TASK PROMPT ▸
Two lines below mark the span: the one containing "Darende Yalı Baskı" and the one containing "[option] (1870, 63)". Set down both, plus every line between, exactly as they stand, and nothing else.

Stored items ▸
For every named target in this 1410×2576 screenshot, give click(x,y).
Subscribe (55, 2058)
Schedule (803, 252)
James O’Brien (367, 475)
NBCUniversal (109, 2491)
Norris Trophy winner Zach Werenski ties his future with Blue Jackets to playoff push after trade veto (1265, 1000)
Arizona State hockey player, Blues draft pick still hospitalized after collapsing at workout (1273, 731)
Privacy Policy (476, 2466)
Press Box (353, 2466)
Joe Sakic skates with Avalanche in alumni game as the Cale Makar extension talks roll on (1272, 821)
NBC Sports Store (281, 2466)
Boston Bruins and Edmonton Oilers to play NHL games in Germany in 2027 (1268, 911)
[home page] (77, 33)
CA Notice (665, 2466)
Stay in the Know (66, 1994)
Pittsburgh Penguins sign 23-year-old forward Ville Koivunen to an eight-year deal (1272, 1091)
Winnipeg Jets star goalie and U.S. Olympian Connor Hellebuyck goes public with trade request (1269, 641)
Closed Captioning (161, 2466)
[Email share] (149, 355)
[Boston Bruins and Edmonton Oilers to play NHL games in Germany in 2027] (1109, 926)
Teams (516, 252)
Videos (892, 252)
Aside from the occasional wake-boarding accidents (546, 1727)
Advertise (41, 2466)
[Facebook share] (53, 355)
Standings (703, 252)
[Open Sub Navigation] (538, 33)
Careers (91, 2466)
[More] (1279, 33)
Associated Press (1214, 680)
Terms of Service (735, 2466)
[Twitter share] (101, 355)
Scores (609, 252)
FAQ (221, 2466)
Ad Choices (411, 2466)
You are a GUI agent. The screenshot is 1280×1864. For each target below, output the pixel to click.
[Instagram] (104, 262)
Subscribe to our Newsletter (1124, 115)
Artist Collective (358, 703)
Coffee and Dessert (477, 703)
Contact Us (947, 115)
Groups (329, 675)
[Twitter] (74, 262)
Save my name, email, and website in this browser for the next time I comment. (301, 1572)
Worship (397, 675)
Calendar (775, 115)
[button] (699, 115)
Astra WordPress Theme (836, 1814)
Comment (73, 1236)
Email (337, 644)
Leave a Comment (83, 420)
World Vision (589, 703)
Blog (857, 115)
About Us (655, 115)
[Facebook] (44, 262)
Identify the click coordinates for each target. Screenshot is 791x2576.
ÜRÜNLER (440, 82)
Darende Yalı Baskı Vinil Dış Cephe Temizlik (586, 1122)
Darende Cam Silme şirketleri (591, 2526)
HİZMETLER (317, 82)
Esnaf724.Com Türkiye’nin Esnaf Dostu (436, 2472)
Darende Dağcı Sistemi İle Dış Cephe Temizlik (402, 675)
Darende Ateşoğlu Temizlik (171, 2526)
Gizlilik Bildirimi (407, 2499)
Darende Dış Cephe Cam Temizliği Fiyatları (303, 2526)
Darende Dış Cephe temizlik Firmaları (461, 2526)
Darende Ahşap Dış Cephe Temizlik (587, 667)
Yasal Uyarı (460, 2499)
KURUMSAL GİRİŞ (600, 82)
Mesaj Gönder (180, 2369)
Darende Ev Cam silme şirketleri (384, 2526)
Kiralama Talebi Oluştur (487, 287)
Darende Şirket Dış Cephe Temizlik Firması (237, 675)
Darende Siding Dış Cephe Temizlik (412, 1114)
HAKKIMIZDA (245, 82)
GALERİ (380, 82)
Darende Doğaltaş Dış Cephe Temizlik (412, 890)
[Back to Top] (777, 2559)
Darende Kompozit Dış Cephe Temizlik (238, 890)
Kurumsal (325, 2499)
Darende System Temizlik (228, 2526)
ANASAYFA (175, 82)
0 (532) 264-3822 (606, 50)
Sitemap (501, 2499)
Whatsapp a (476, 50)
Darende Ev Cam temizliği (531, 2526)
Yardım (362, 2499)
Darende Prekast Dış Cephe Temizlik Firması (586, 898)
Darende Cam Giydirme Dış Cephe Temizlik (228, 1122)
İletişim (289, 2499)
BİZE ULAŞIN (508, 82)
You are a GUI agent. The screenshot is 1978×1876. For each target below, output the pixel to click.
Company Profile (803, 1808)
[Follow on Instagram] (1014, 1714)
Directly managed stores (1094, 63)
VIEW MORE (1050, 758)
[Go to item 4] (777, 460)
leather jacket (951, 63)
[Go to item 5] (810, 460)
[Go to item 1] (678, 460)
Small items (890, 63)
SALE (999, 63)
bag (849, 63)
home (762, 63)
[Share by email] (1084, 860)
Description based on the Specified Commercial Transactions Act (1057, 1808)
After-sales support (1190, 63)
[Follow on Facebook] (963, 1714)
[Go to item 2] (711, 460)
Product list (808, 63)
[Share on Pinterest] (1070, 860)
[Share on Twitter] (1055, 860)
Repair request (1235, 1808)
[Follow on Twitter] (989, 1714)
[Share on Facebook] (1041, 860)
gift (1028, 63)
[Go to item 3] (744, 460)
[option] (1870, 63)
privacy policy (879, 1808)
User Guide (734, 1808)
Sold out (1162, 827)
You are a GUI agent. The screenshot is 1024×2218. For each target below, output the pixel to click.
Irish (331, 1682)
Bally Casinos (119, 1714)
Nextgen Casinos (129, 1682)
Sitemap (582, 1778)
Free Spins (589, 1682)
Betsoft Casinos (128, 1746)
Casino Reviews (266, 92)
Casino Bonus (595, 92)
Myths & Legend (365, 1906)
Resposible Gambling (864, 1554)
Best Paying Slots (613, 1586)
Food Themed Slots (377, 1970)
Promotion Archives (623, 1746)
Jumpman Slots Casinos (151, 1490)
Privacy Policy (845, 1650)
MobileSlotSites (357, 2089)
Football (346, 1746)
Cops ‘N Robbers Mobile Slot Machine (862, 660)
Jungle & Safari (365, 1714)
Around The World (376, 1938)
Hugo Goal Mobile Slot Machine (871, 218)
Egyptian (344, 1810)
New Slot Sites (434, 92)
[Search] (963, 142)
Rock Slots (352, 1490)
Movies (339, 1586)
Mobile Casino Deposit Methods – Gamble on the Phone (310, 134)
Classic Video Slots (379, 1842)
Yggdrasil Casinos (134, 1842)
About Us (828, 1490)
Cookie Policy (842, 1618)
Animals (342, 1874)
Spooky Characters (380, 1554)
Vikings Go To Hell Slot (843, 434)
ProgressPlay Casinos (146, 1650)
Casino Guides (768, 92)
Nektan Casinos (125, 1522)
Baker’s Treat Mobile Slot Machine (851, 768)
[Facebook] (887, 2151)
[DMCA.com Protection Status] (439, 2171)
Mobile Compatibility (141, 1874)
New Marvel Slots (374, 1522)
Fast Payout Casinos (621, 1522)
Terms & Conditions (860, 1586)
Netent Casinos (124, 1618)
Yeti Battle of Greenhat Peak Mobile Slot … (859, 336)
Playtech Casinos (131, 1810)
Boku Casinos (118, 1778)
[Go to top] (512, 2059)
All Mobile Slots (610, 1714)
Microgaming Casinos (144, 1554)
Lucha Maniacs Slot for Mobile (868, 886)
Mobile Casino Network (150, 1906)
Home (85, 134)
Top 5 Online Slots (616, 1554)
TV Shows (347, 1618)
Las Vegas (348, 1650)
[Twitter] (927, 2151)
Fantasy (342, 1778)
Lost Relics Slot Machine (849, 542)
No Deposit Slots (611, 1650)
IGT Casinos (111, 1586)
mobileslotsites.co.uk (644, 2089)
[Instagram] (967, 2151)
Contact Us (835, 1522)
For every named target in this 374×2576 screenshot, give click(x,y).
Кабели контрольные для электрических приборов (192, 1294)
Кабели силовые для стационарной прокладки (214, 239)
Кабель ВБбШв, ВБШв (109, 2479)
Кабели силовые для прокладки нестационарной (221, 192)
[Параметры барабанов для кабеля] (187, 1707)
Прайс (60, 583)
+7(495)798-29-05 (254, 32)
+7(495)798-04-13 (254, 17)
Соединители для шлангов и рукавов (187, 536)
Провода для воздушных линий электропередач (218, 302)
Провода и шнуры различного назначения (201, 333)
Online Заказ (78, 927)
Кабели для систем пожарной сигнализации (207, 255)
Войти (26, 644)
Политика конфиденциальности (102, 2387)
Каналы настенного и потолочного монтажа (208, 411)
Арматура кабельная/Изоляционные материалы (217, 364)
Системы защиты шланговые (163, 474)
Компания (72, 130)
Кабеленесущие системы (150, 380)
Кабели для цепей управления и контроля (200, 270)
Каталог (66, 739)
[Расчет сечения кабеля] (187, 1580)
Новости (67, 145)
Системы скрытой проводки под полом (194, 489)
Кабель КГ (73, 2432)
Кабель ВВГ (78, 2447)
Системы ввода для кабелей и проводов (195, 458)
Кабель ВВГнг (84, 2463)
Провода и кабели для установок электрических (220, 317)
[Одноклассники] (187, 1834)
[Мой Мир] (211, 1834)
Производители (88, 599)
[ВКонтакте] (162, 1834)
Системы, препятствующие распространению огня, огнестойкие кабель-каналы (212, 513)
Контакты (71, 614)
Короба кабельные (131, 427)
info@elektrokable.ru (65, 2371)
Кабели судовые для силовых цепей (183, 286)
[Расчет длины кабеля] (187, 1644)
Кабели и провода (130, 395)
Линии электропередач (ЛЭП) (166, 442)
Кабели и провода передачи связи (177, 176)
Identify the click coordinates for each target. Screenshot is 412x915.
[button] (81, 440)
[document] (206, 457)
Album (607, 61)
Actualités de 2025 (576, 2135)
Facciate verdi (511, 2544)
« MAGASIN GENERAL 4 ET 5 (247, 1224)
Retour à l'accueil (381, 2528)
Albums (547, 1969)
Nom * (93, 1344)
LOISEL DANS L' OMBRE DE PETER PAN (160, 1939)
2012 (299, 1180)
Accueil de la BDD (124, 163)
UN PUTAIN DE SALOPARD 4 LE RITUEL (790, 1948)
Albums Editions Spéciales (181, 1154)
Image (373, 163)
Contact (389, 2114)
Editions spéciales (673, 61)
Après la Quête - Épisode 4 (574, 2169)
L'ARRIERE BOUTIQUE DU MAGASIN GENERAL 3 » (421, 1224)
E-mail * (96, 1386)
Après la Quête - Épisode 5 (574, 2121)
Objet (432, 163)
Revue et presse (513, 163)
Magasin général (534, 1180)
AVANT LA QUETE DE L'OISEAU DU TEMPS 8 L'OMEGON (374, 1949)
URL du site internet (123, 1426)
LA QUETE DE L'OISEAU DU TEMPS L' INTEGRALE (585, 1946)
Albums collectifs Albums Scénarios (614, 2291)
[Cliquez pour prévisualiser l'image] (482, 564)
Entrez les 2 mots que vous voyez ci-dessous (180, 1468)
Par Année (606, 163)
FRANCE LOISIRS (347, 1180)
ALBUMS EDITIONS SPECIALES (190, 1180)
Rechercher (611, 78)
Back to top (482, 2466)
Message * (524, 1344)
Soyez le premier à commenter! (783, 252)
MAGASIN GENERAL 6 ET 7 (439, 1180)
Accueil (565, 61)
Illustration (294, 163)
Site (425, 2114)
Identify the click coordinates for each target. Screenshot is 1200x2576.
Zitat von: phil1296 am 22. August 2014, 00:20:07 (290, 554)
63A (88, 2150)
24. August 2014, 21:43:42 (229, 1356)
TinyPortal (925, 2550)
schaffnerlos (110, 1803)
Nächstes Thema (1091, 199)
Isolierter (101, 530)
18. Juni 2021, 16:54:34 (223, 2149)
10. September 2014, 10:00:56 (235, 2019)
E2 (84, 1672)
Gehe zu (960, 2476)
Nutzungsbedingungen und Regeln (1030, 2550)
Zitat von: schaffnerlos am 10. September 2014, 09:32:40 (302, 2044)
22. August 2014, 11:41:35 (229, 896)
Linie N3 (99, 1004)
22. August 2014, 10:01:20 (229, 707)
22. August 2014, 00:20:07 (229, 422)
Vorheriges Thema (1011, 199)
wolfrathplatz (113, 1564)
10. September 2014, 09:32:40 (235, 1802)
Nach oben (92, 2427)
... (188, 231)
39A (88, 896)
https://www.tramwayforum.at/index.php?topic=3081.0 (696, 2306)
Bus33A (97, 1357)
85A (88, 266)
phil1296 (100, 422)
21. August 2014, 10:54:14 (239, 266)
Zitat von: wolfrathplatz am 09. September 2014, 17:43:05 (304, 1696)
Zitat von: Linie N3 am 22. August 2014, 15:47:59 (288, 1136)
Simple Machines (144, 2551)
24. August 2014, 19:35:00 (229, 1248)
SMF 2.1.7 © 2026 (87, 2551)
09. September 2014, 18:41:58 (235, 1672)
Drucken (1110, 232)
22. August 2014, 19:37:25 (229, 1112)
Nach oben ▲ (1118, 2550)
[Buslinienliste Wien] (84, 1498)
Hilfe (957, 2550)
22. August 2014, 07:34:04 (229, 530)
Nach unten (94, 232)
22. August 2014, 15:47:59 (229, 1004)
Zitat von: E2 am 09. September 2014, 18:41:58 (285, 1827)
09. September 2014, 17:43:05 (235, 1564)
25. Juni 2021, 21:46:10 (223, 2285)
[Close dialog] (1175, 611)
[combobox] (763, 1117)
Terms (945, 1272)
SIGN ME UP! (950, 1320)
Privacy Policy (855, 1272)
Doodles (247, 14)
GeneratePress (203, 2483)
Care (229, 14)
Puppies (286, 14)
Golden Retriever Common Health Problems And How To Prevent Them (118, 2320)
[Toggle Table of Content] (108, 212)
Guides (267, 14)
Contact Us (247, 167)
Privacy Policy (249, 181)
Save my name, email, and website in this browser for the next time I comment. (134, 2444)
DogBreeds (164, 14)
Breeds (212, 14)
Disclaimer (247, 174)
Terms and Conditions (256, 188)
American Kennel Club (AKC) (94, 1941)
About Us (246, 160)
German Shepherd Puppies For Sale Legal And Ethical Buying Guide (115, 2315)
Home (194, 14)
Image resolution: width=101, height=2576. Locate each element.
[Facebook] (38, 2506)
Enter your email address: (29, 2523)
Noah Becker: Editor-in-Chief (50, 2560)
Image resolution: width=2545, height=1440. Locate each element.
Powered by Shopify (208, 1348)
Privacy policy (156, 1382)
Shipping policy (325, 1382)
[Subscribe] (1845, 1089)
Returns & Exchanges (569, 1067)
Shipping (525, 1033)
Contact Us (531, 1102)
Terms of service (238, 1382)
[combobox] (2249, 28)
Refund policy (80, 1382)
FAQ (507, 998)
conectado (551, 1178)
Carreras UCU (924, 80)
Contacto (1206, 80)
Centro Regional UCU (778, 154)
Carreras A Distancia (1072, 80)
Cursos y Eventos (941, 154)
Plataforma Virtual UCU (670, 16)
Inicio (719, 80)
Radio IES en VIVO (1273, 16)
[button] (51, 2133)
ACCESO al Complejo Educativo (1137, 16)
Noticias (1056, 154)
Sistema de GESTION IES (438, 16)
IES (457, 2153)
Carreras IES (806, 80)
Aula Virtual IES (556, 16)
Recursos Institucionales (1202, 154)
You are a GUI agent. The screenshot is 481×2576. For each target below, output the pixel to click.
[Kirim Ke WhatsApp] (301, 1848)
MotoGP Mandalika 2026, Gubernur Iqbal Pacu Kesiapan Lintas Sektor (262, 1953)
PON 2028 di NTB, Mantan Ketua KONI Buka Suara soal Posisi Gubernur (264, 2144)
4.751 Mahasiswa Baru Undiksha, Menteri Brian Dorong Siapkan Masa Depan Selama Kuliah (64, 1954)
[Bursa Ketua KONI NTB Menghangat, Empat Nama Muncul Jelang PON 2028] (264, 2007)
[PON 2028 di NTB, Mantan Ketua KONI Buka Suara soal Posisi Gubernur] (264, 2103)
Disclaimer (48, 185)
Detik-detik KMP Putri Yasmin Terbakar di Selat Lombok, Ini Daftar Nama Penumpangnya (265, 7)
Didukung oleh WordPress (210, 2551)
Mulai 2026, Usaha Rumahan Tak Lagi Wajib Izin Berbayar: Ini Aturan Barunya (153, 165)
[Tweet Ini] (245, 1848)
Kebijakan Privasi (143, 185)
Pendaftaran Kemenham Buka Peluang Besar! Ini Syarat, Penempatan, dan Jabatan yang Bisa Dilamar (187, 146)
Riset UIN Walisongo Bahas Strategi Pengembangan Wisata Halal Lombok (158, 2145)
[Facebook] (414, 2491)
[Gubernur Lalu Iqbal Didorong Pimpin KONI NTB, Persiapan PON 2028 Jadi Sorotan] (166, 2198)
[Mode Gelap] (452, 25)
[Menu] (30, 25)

RESULT OF THE EXERCISE ▸
Darende Yalı Baskı Vinil Dış Cephe Temizlik (586, 1122)
Darende Cam Silme şirketleri (591, 2526)
HİZMETLER (317, 82)
Esnaf724.Com Türkiye’nin Esnaf Dostu (436, 2472)
Darende Dağcı Sistemi İle Dış Cephe Temizlik (402, 675)
Darende Ateşoğlu Temizlik (171, 2526)
Gizlilik Bildirimi (407, 2499)
Darende Dış Cephe Cam Temizliği Fiyatları (303, 2526)
Darende Dış Cephe temizlik Firmaları (461, 2526)
Darende Ahşap Dış Cephe Temizlik (587, 667)
Yasal Uyarı (460, 2499)
KURUMSAL GİRİŞ (600, 82)
Mesaj Gönder (180, 2369)
Darende Ev Cam silme şirketleri (384, 2526)
Kiralama Talebi Oluştur (487, 287)
Darende Şirket Dış Cephe Temizlik Firması (237, 675)
Darende Siding Dış Cephe Temizlik (412, 1114)
HAKKIMIZDA (245, 82)
GALERİ (380, 82)
Darende Doğaltaş Dış Cephe Temizlik (412, 890)
[Back to Top] (777, 2559)
Darende Kompozit Dış Cephe Temizlik (238, 890)
Kurumsal (325, 2499)
Darende System Temizlik (228, 2526)
ANASAYFA (175, 82)
0 (532) 264-3822 (606, 50)
Sitemap (501, 2499)
Whatsapp a (476, 50)
Darende Ev Cam temizliği (531, 2526)
Yardım (362, 2499)
Darende Prekast Dış Cephe Temizlik Firması (586, 898)
Darende Cam Giydirme Dış Cephe Temizlik (228, 1122)
İletişim (289, 2499)
BİZE ULAŞIN (508, 82)
You are a GUI agent. The screenshot is 1978×1876. For each target below, output the pixel to click.
Company Profile (803, 1808)
[Follow on Instagram] (1014, 1714)
Directly managed stores (1094, 63)
VIEW MORE (1050, 758)
[Go to item 4] (777, 460)
leather jacket (951, 63)
[Go to item 5] (810, 460)
[Go to item 1] (678, 460)
Small items (890, 63)
SALE (999, 63)
bag (849, 63)
home (762, 63)
[Share by email] (1084, 860)
Description based on the Specified Commercial Transactions Act (1057, 1808)
After-sales support (1190, 63)
[Follow on Facebook] (963, 1714)
[Go to item 2] (711, 460)
Product list (808, 63)
[Share on Pinterest] (1070, 860)
[Share on Twitter] (1055, 860)
Repair request (1235, 1808)
[Follow on Twitter] (989, 1714)
[Share on Facebook] (1041, 860)
gift (1028, 63)
[Go to item 3] (744, 460)
[option] (1870, 63)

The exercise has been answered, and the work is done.